Лукинич снова достал из переметной сумы свернутую в трубку грамотку, показал кметям. Пожилой, с редкой полуседой бородой воин в распахнутом тигиляе осторожно повертел ее в руках, передал молодому в красной плисовой косоворотке. Тот, шлепая губами, с трудом прочел надпись, вылепленную на воске: «Печать князя великого Дмитрия всея Руси», возвратил пергаментный свиток. Лукинич, наказав молодым своим спутникам и Андрейке ждать его у дворца, быстро поднялся по ступенькам и скрылся за дверью.
Коней дружинники расседлывать не стали, только отпустили подпруги и, засыпав в торбы овса, подвязали их к лошадиным мордам. С татарским жеребцом старшого воинам, которых звали Михалка и Антипка, пришлось повозиться. Тот не позволял к себе подойти, мотая лохматой головой, норовил укусить парней.
– Тьфу, нечистая сила! – с досадой воскликнул Михалка. – Сказано, ордынское племя!.. И чего дядька на нашего коня его не сменил? Когда на Москву отъезжали, слышал, как воевода костромской, Иван Родионыч Квашня, дозволил ему лучшего коня выбрать.
– Сказывают, Лукинич на татарине своем из ордынского плена убежал, вот и привязался.
Андрейка стоял в стороне, чутко прислушиваясь к разговору парней. Ему очень хотелось расспросить их о Лукиниче, о том, что делается в Костроме, да и еще о многом, но они не обращали на отрока внимания, а он не решался первым заговорить с ними.
Глава 8
Теплый осенний день в разгаре.

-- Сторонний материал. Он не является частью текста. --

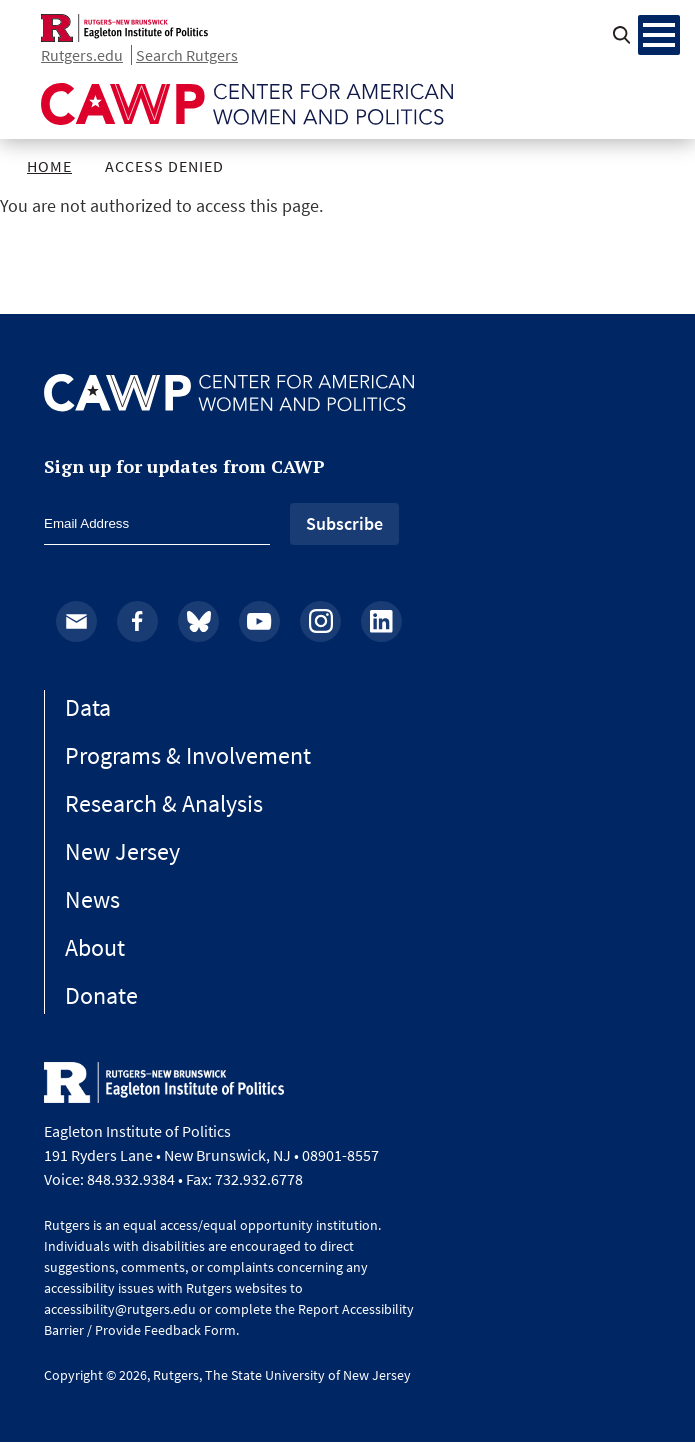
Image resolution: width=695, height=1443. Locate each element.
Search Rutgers (187, 55)
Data (88, 707)
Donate (101, 995)
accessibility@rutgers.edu (120, 1309)
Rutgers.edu (82, 55)
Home (49, 166)
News (92, 899)
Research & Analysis (164, 803)
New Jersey (122, 851)
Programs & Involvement (188, 755)
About (95, 947)
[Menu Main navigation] (659, 35)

Солнце заливает Кремлевский холм, сверкают купола церквей и соборов, в голубом небе плывут белые облачка. Но на земле неспокойно. Гудят тысячами голосов улицы и площади, едким смрадом тянет с пожарища, всюду тревожные, озабоченные лица. Шумит, волнуется люд московский – кричит, спорит, требует оружия. Ползут слухи, толки…

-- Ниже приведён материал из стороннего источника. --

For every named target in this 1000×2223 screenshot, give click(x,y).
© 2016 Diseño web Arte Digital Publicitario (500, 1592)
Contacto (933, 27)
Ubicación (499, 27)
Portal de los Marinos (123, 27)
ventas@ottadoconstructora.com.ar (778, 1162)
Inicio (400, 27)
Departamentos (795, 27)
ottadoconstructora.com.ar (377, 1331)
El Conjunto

Хмурясь, прислушивается, приглядывается ко всему Лукинич. Получив наказ от Остея явиться к нему за ответной грамоткой до вечерни, он покинул великокняжий двор. Рядом, стараясь не отстать, торопливо вышагивает Андрейка, чуть позади с двумя лошадьми на поводу следует Михалка. Антипка остался возле Теремного дворца на случай, если гонцы вдруг потребуются воеводе.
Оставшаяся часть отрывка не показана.